Things You’ll Need
- Eye Cover
- Ear Plug
- Eye Pillow
- Good Quality Mattress
- Carbohydrate Snack
- Turkey meat
Try and maintain a regular bedtime schedule. Going to bed and waking up at the same time everyday keeps your body clock regulated and helps prevent insomnia. The easiest way to slip from the regular schedule is to sleep in on weekends. Even though it is very tempting to sleep in, I have noticed a marked improvement in how quickly I fall asleep when I force myself to wake up on weekend mornings at my regular time.
If you are having a hard time falling asleep, drink a glass of warm milk to prevent insomnia. It relaxes you and helps you fall asleep quickly.
Sometimes, eating a carbohydrate based snack or turkey before going to bed helps prevent insomnia. Chemicals released after eating these foods also helps you relax.
But be sure not to eat a big meal right before going to bed. Indigestion and heartburn may keep you awake at night if you do so.
Do not watch TV for at least 3 hours before you go to bed to prevent insomnia. Don’t watch or read the news either. In fact, you should only do relaxing things for a few hours before you go to bed, such as reading a relaxing book, having a laid back and loving conversation with friends and family, knitting etc. and you will find yourself falling asleep quickly.
Do not drink any coffee or caffeine at least 5 hours before bedtime to prevent insomnia.
Exercise for 30 minutes earlier in the day. It will tire you out and make your body ready to fall asleep quickly by bedtime.

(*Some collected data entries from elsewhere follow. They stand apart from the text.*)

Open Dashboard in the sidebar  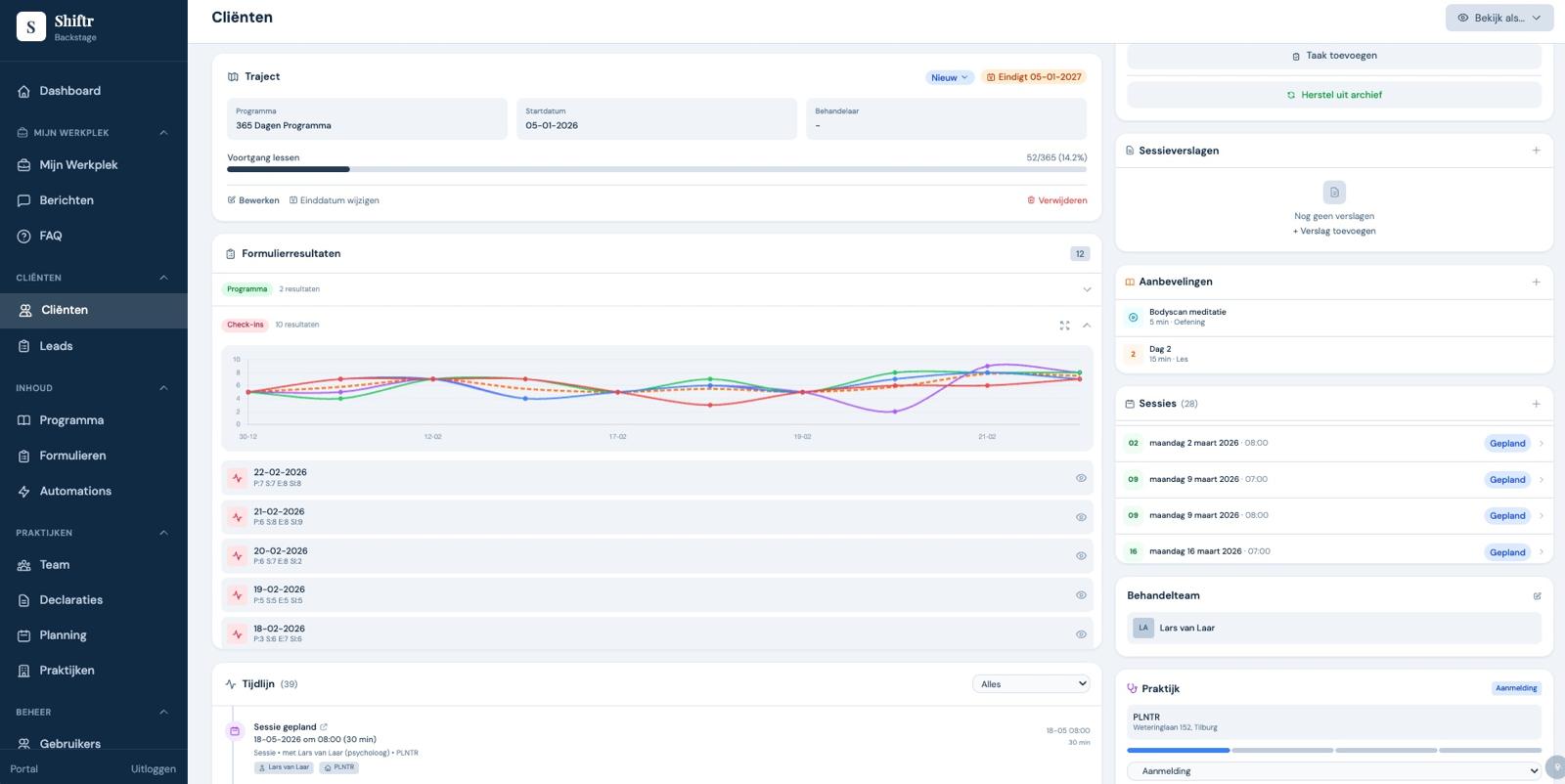click(x=69, y=91)
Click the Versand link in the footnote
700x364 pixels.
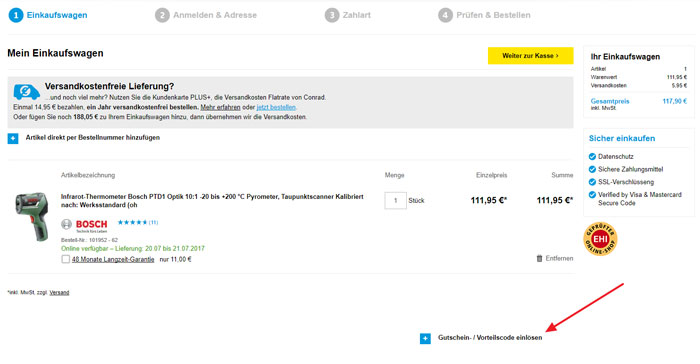coord(59,293)
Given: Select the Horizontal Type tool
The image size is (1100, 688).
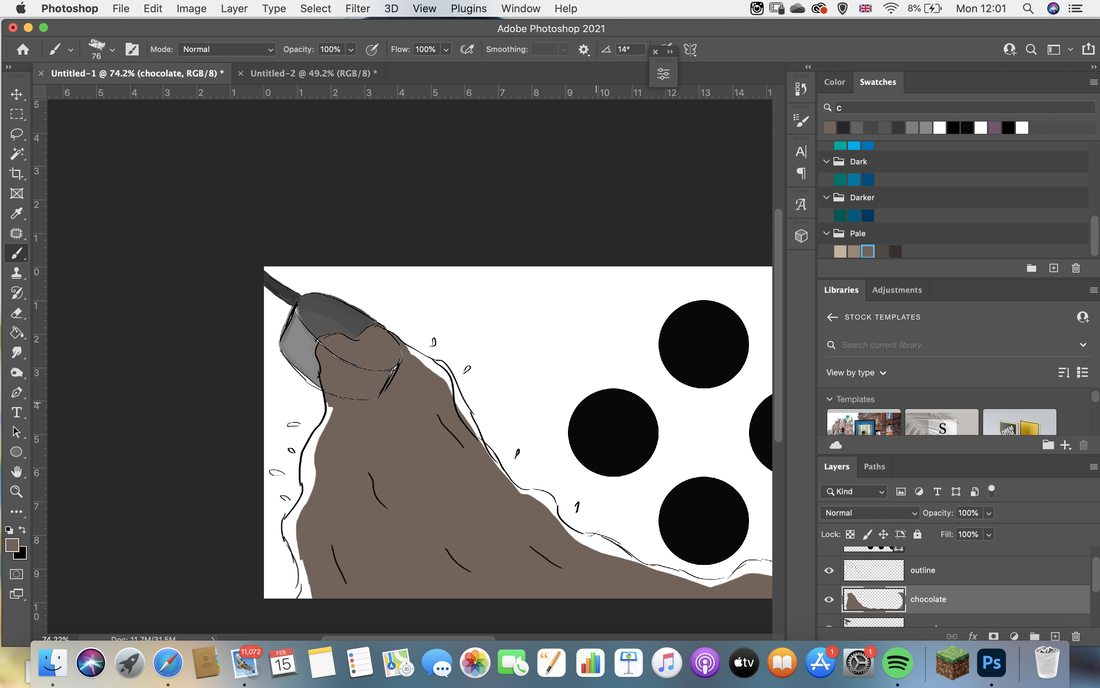Looking at the screenshot, I should tap(17, 412).
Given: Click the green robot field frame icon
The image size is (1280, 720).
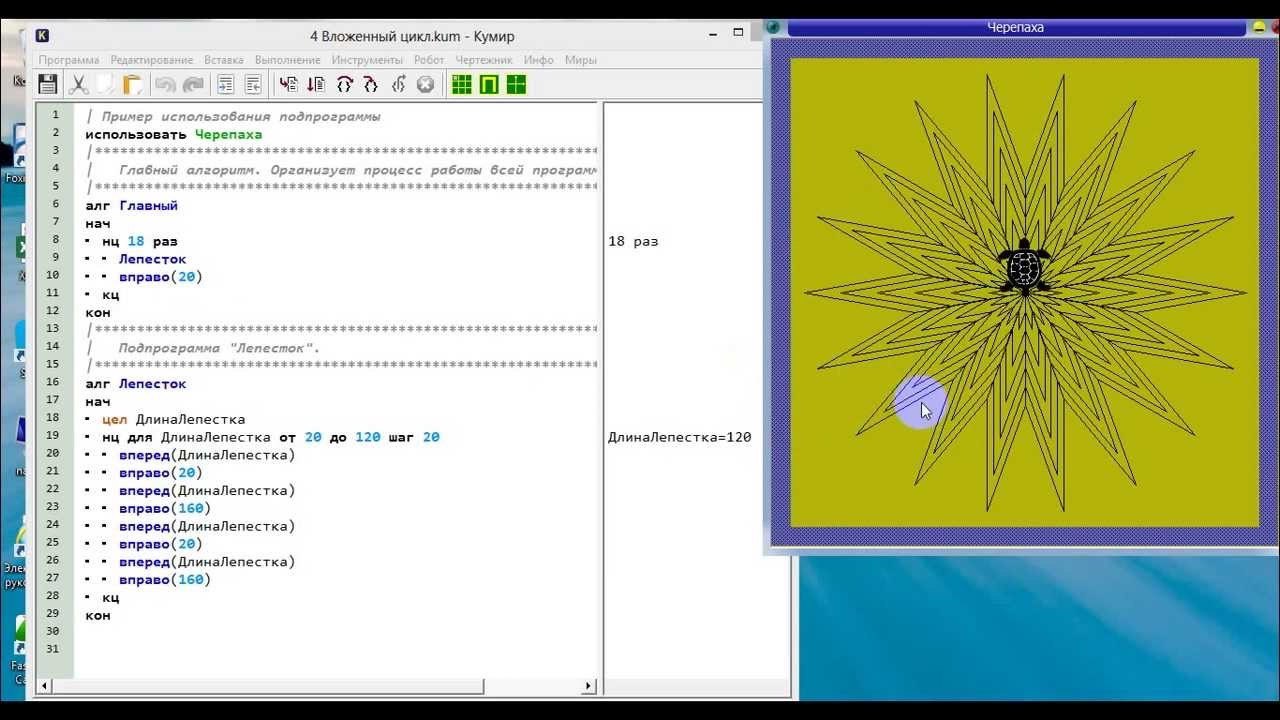Looking at the screenshot, I should click(x=488, y=84).
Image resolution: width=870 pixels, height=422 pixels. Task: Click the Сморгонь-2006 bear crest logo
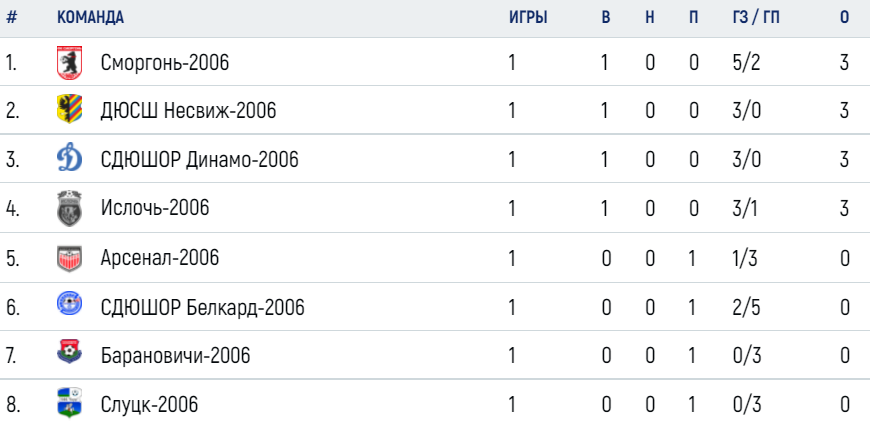click(x=69, y=63)
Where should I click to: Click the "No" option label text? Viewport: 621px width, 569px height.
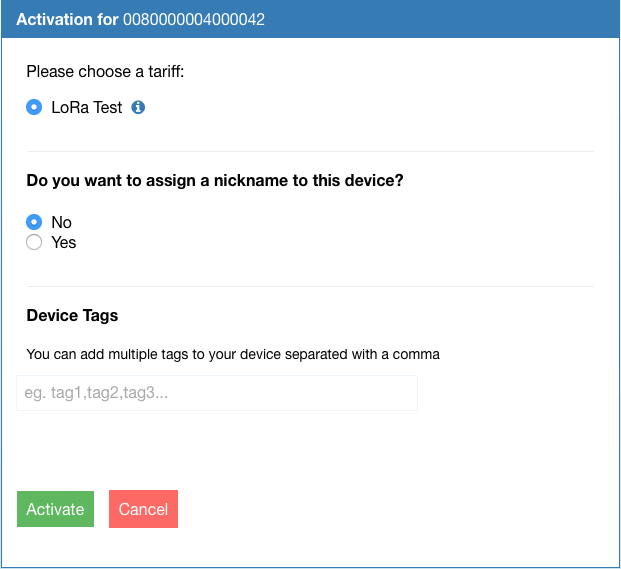[x=62, y=222]
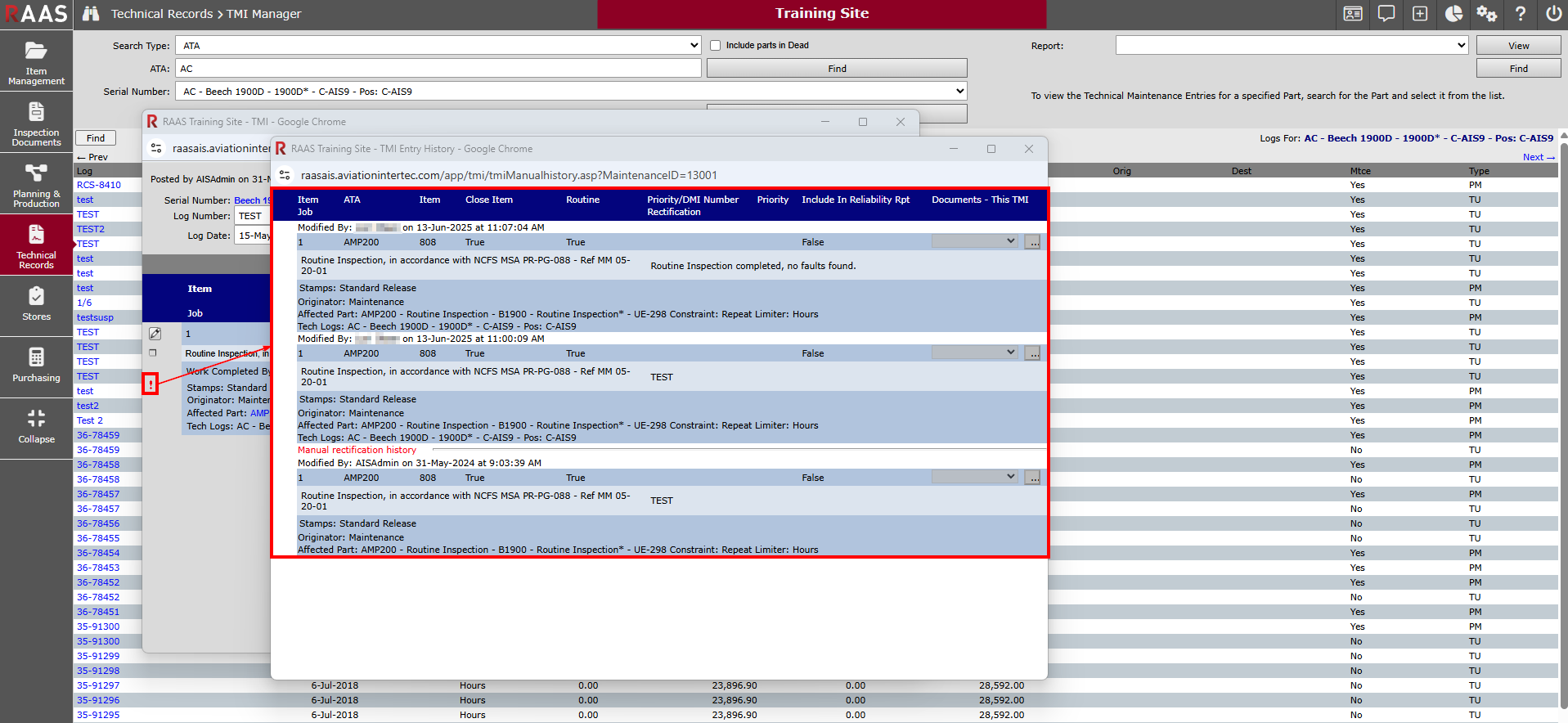1568x723 pixels.
Task: Expand the Serial Number dropdown
Action: coord(571,92)
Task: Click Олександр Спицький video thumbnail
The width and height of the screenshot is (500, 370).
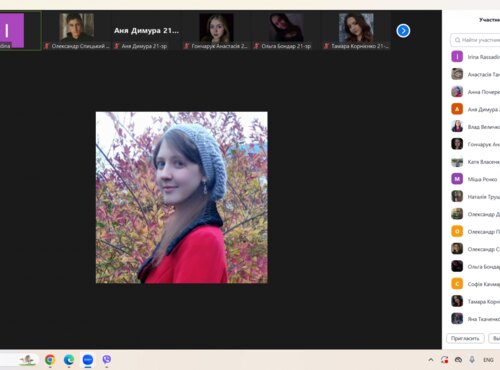Action: (77, 31)
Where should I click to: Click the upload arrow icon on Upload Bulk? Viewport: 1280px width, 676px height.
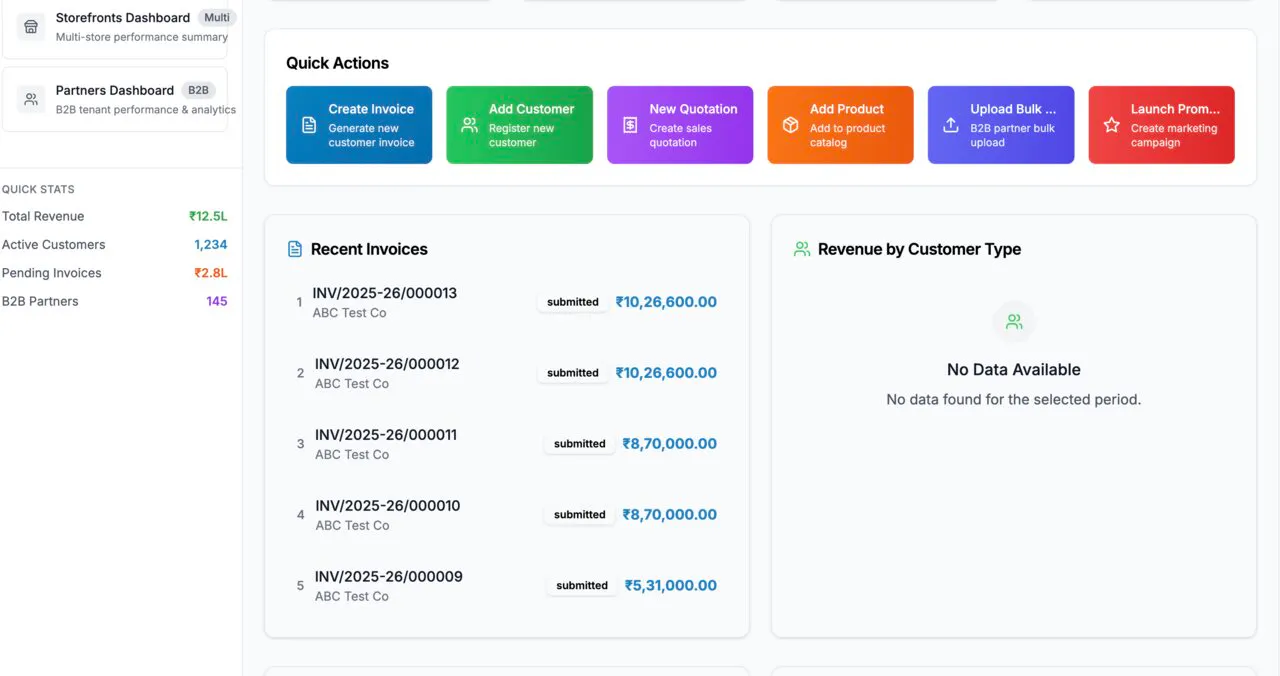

If lights or sounds are keeping you up, use a ear plug and an eye cover. I like slightly tight eye covers because the pressure helps my eyes rest. You can also use an eye pillow (usually contains flax seeds instead of cotton) on your eye to help you fall asleep quickly.
You spend a third of your life in bed, so invest in a good quality mattress.
Step Ten Good luck and good night. See you in the morning 🙂
Tips & Warnings
- As always, consult a doctor if home remedies for insomnia does not prevent it.